> [Exercise prompt] From first line to last, give the material again unchanged.

+++++

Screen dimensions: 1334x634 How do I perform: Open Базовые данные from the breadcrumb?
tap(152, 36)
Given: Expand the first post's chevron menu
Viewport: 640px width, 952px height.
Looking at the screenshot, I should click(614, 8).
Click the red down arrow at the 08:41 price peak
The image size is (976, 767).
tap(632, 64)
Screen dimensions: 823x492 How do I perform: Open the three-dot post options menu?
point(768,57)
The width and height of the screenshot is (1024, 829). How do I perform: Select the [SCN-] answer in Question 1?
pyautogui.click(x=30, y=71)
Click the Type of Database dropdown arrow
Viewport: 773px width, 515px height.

+++++

> [The completed task]
Screen dimensions: 1334x634 How do I perform: Open Базовые данные from the breadcrumb?
tap(152, 36)
Given: Expand the first post's chevron menu
Viewport: 640px width, 952px height.
Looking at the screenshot, I should click(614, 8).
Click the red down arrow at the 08:41 price peak
The image size is (976, 767).
tap(632, 64)
Screen dimensions: 823x492 How do I perform: Open the three-dot post options menu?
point(768,57)
The width and height of the screenshot is (1024, 829). How do I perform: Select the [SCN-] answer in Question 1?
pyautogui.click(x=30, y=71)
Click the Type of Database dropdown arrow
Viewport: 773px width, 515px height.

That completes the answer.